#### [What the task asks]
Reproduce the following listing word for word, from its first line to its last.
◇ ◇ ◇ ◇ ◇ ◇ ◇
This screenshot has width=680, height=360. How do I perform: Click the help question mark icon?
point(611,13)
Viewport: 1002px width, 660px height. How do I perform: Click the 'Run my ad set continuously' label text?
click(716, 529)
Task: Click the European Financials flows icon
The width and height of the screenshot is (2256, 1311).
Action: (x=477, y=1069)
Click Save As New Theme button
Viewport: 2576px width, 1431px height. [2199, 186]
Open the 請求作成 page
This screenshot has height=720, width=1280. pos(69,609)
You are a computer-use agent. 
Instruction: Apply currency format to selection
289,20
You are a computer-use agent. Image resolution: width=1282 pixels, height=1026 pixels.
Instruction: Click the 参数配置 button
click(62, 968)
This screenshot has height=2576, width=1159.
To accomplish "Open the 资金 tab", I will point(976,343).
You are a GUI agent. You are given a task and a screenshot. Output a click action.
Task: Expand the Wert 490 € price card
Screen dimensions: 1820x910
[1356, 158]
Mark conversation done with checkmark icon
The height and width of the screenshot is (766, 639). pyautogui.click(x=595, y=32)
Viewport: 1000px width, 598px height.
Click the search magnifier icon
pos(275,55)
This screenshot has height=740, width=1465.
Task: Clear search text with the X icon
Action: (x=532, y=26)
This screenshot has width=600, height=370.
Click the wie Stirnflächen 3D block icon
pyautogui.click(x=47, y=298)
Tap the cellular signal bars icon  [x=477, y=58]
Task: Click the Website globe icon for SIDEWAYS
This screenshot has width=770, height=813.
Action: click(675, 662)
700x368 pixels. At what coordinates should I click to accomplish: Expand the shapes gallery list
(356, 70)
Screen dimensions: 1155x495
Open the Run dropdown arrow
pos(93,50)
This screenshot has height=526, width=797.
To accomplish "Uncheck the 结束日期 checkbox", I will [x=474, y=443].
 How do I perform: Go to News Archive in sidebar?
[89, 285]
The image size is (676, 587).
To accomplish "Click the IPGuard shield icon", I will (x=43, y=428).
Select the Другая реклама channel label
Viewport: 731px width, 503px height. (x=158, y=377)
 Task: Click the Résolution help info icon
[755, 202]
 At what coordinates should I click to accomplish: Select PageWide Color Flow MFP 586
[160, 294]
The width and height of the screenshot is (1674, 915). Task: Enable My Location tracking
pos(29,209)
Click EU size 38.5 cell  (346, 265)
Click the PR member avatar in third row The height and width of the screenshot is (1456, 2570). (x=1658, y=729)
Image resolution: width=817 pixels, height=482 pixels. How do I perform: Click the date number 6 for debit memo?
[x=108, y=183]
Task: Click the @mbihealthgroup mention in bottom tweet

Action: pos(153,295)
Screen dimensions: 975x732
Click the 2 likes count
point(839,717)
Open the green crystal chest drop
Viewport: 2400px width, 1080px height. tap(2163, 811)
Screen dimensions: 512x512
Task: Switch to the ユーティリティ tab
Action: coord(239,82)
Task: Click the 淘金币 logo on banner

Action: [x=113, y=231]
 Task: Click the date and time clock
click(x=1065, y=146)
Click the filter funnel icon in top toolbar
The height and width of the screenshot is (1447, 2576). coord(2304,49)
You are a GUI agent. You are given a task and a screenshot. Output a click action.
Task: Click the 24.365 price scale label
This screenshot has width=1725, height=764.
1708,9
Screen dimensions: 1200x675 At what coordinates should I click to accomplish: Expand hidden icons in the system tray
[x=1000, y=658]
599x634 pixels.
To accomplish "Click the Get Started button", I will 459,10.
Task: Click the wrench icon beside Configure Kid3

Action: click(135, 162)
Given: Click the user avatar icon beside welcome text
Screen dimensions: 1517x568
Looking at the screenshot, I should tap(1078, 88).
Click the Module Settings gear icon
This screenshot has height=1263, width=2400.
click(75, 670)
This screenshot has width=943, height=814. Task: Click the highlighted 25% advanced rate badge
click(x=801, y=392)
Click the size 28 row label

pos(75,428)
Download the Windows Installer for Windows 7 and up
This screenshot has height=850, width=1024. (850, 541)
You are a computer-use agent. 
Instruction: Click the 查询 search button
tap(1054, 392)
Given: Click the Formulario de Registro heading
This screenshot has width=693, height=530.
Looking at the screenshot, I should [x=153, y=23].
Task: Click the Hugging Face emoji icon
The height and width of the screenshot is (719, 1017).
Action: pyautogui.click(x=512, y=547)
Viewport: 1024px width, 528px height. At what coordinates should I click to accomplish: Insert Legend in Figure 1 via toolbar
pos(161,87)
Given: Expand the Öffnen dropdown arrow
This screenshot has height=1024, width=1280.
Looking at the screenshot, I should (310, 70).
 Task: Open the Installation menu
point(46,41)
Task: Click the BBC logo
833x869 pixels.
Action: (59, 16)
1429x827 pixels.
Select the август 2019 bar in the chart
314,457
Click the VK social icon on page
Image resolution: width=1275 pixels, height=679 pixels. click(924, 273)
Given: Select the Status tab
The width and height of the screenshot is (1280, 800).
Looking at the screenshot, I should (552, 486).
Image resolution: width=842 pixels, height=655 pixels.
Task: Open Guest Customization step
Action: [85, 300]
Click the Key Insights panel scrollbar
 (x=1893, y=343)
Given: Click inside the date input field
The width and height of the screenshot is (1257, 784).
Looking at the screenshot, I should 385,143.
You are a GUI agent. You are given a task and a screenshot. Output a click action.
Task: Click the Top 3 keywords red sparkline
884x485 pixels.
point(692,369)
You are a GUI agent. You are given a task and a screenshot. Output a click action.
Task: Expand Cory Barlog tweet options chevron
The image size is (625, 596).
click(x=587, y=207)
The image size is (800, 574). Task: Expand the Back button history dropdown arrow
◇ ◇ ◇ ◇ ◇ ◇ ◇
#### [Correct response]
This screenshot has width=680, height=360. How do I perform: Click the help question mark icon?
point(611,13)
Viewport: 1002px width, 660px height. How do I perform: Click the 'Run my ad set continuously' label text?
click(716, 529)
Task: Click the European Financials flows icon
The width and height of the screenshot is (2256, 1311).
Action: (x=477, y=1069)
Click Save As New Theme button
Viewport: 2576px width, 1431px height. [2199, 186]
Open the 請求作成 page
This screenshot has height=720, width=1280. pos(69,609)
You are a computer-use agent. 
Instruction: Apply currency format to selection
289,20
You are a computer-use agent. Image resolution: width=1282 pixels, height=1026 pixels.
Instruction: Click the 参数配置 button
click(62, 968)
This screenshot has height=2576, width=1159.
To accomplish "Open the 资金 tab", I will point(976,343).
You are a GUI agent. You are given a task and a screenshot. Output a click action.
Task: Expand the Wert 490 € price card
Screen dimensions: 1820x910
[1356, 158]
Mark conversation done with checkmark icon
The height and width of the screenshot is (766, 639). pyautogui.click(x=595, y=32)
Viewport: 1000px width, 598px height.
Click the search magnifier icon
pos(275,55)
This screenshot has height=740, width=1465.
Task: Clear search text with the X icon
Action: (x=532, y=26)
This screenshot has width=600, height=370.
Click the wie Stirnflächen 3D block icon
pyautogui.click(x=47, y=298)
Tap the cellular signal bars icon  [x=477, y=58]
Task: Click the Website globe icon for SIDEWAYS
This screenshot has width=770, height=813.
Action: click(675, 662)
700x368 pixels. At what coordinates should I click to accomplish: Expand the shapes gallery list
(356, 70)
Screen dimensions: 1155x495
Open the Run dropdown arrow
pos(93,50)
This screenshot has height=526, width=797.
To accomplish "Uncheck the 结束日期 checkbox", I will [x=474, y=443].
 How do I perform: Go to News Archive in sidebar?
[89, 285]
The image size is (676, 587).
To accomplish "Click the IPGuard shield icon", I will (x=43, y=428).
Select the Другая реклама channel label
Viewport: 731px width, 503px height. (x=158, y=377)
 Task: Click the Résolution help info icon
[755, 202]
 At what coordinates should I click to accomplish: Select PageWide Color Flow MFP 586
[160, 294]
The width and height of the screenshot is (1674, 915). Task: Enable My Location tracking
pos(29,209)
Click EU size 38.5 cell  (346, 265)
Click the PR member avatar in third row The height and width of the screenshot is (1456, 2570). (x=1658, y=729)
Image resolution: width=817 pixels, height=482 pixels. How do I perform: Click the date number 6 for debit memo?
[x=108, y=183]
Task: Click the @mbihealthgroup mention in bottom tweet

Action: pos(153,295)
Screen dimensions: 975x732
Click the 2 likes count
point(839,717)
Open the green crystal chest drop
Viewport: 2400px width, 1080px height. tap(2163, 811)
Screen dimensions: 512x512
Task: Switch to the ユーティリティ tab
Action: coord(239,82)
Task: Click the 淘金币 logo on banner

Action: [x=113, y=231]
 Task: Click the date and time clock
click(x=1065, y=146)
Click the filter funnel icon in top toolbar
The height and width of the screenshot is (1447, 2576). coord(2304,49)
You are a GUI agent. You are given a task and a screenshot. Output a click action.
Task: Click the 24.365 price scale label
This screenshot has width=1725, height=764.
1708,9
Screen dimensions: 1200x675 At what coordinates should I click to accomplish: Expand hidden icons in the system tray
[x=1000, y=658]
599x634 pixels.
To accomplish "Click the Get Started button", I will 459,10.
Task: Click the wrench icon beside Configure Kid3

Action: click(135, 162)
Given: Click the user avatar icon beside welcome text
Screen dimensions: 1517x568
Looking at the screenshot, I should tap(1078, 88).
Click the Module Settings gear icon
This screenshot has height=1263, width=2400.
click(75, 670)
This screenshot has width=943, height=814. Task: Click the highlighted 25% advanced rate badge
click(x=801, y=392)
Click the size 28 row label

pos(75,428)
Download the Windows Installer for Windows 7 and up
This screenshot has height=850, width=1024. (850, 541)
You are a computer-use agent. 
Instruction: Click the 查询 search button
tap(1054, 392)
Given: Click the Formulario de Registro heading
This screenshot has width=693, height=530.
Looking at the screenshot, I should [x=153, y=23].
Task: Click the Hugging Face emoji icon
The height and width of the screenshot is (719, 1017).
Action: pyautogui.click(x=512, y=547)
Viewport: 1024px width, 528px height. At what coordinates should I click to accomplish: Insert Legend in Figure 1 via toolbar
pos(161,87)
Given: Expand the Öffnen dropdown arrow
This screenshot has height=1024, width=1280.
Looking at the screenshot, I should (310, 70).
 Task: Open the Installation menu
point(46,41)
Task: Click the BBC logo
833x869 pixels.
Action: (59, 16)
1429x827 pixels.
Select the август 2019 bar in the chart
314,457
Click the VK social icon on page
Image resolution: width=1275 pixels, height=679 pixels. click(924, 273)
Given: Select the Status tab
The width and height of the screenshot is (1280, 800).
Looking at the screenshot, I should (552, 486).
Image resolution: width=842 pixels, height=655 pixels.
Task: Open Guest Customization step
Action: [85, 300]
Click the Key Insights panel scrollbar
 (x=1893, y=343)
Given: Click inside the date input field
The width and height of the screenshot is (1257, 784).
Looking at the screenshot, I should 385,143.
You are a GUI agent. You are given a task and a screenshot. Output a click action.
Task: Click the Top 3 keywords red sparkline
884x485 pixels.
point(692,369)
You are a GUI agent. You are given a task and a screenshot. Output a click action.
Task: Expand Cory Barlog tweet options chevron
The image size is (625, 596).
click(x=587, y=207)
The image size is (800, 574). Task: Expand the Back button history dropdown arrow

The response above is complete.